Source Article (hackaday.com)

[Source Article](https://hackaday.com/2023/11/29/iowa-demolishes-its-first-3d-printed-house/)

(post is archived)

[–] 3 pts

Isn't the hemp concrete not supposed to be load bearing? Isn't the who point of 3d printing to be able to make small, customized/unique parts that you only need a few of? All the components needed to build a house are relatively cheap manufactured goods.

Why did 3d printing a house sound easier or cheaper than just building a house in the first place?

[–] 5 pts

I read an article about this a while back. IIRC, they could build the foundation and walls in just a few hours using special concrete and 3D printing. Cheap materials, minimal labor, fast production time = dramatic cost reduction.

[–] 2 pts

Good point if they can do it successfully in just a few hours

[–] 2 pts

The rest (windows, doors, plumbing, wiring, flooring , etc) still need to be installed after the 3D shell is made/cured.

[–] 2 pts (edited )

Yes. Hempcreate is supposed to be used between the interior and exterior concrete walls because it's insulating and less expensive (can be mixed onsite). This combined with rebar allows it to function for purpose. Because the exterior layers of concrete is bearing the load around the hempcreate and the reinforced hempcreate provides rigidity and anchor to the foundation, it's complimentary. Which saves money on the fill and is also insulating. In turn, removing the hemp from the weather and expansion cycles. The expansion cycles, I'd guess, would be the point of failure of any attempt to directly use it solely structurally.

I had no idea anyone was using it for the entire structure.

[–] 1 pt

Well I can assume this hemp crap mix is cheaper than concrete, wood, drywall, vinyl siding, etc, plus eventually you could automate the "printing" and mass produce the hell out of it.

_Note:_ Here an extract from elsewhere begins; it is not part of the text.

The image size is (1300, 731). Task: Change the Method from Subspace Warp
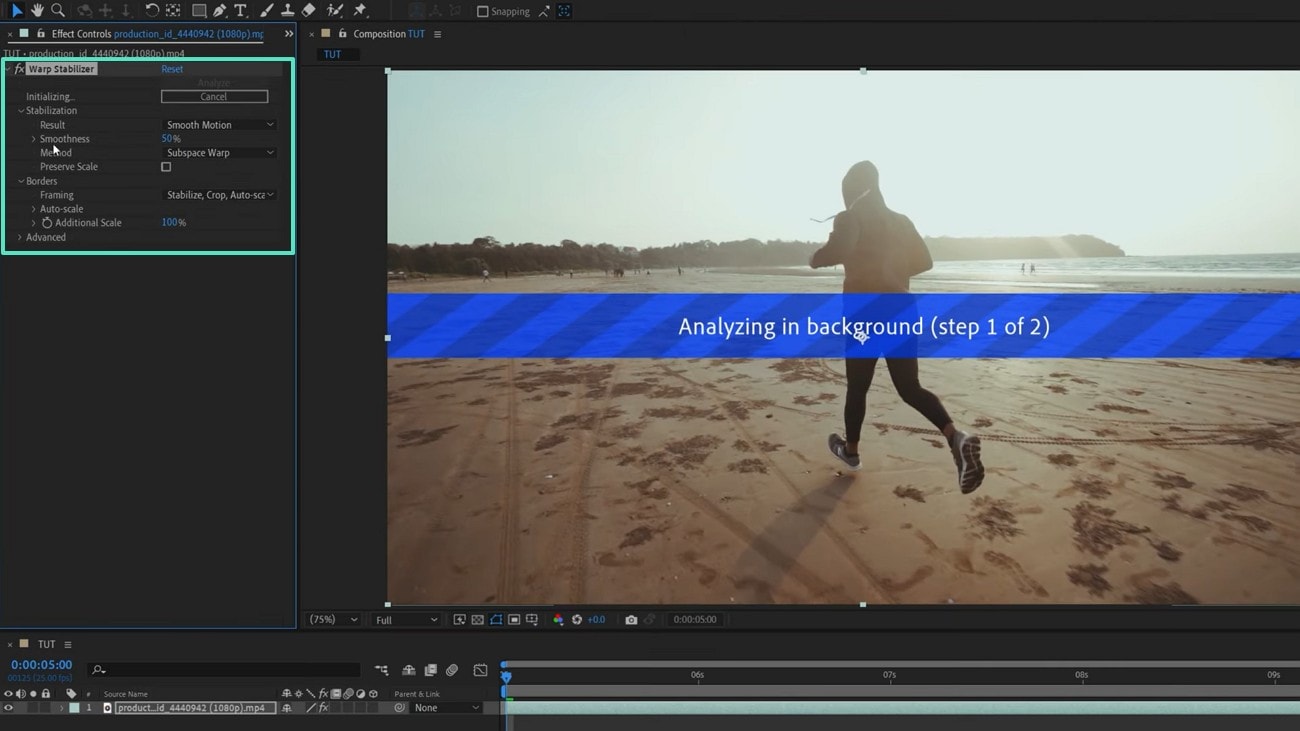(218, 152)
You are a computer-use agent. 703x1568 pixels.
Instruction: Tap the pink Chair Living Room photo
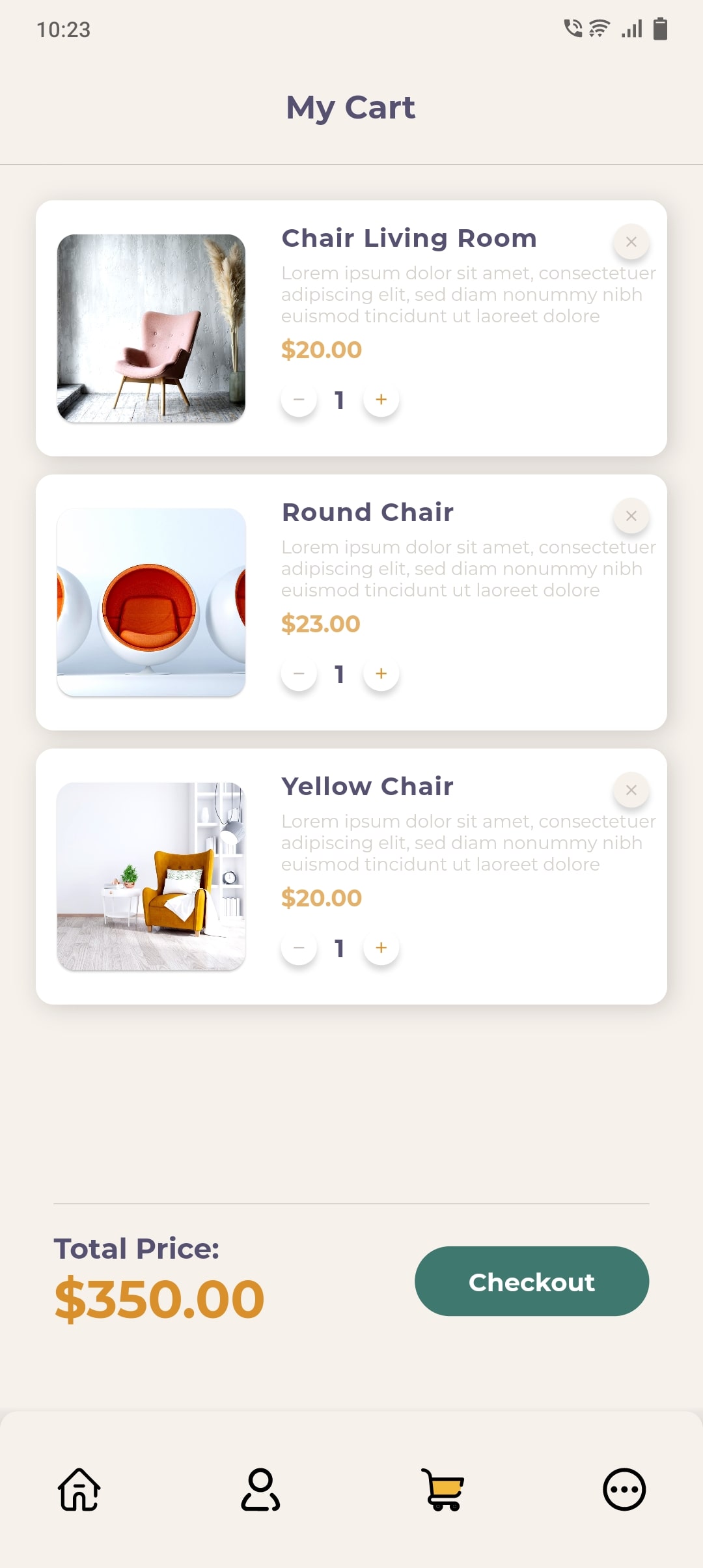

I wonder what the insulating properties of this "hempcrete" are. There's probably some horrible drawback to this, but it would actually be great if the execution of it was good (extreme doubt reserved).

It's labor.

[–] 2 pts

Yep framing is white man's work for a white man's wage, it's tedious, skilled labor that takes time and prep, if you can just print walls and supports with a million dollar rig one technician and three spics shoveling print material would be cheaper in 90% of the US market in a year or two.

I see the value in it - low-cost housing that just isn't possible anymore. True, it's treating a symptom of the wider jewconomy, but Whites developed the technology...

[–] 1 pt

The components to build a house might be cheap, but if you can't do the work yourself, building a house suddenly becomes not cheap.

That's why they want 3D printed ones. You don't need white men to frame your house, if everything that comes out of the printer is square and just snaps together. That's why.

Well that sucks. It is a neat technology though; just not sure about the hemp as a binder.